───── Supplied material ─────

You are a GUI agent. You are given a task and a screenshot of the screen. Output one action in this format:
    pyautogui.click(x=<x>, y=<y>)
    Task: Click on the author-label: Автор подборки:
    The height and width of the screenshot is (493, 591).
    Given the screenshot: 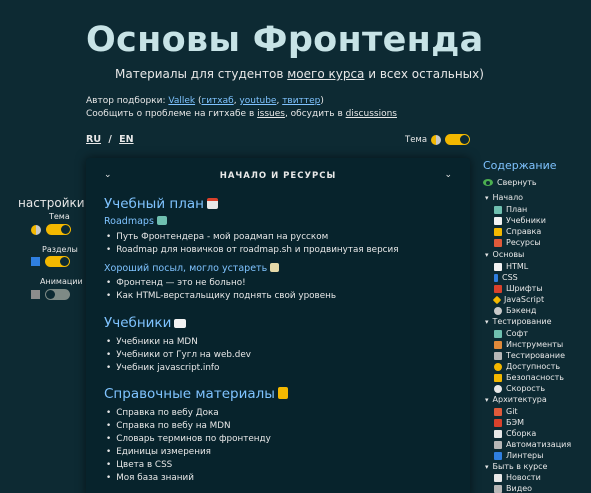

─────

* What you have to do
Rewrite the lines from the first one through the line containing "The height and", swapping "screenshot" for "screen capture" wherever it appears. Give only those lines, with everything else unchanged.

* Response to this task
You are a GUI agent. You are given a task and a screen capture of the screen. Output one action in this format:
    pyautogui.click(x=<x>, y=<y>)
    Task: Click on the author-label: Автор подборки:
    The height and width of the screen capture is (493, 591).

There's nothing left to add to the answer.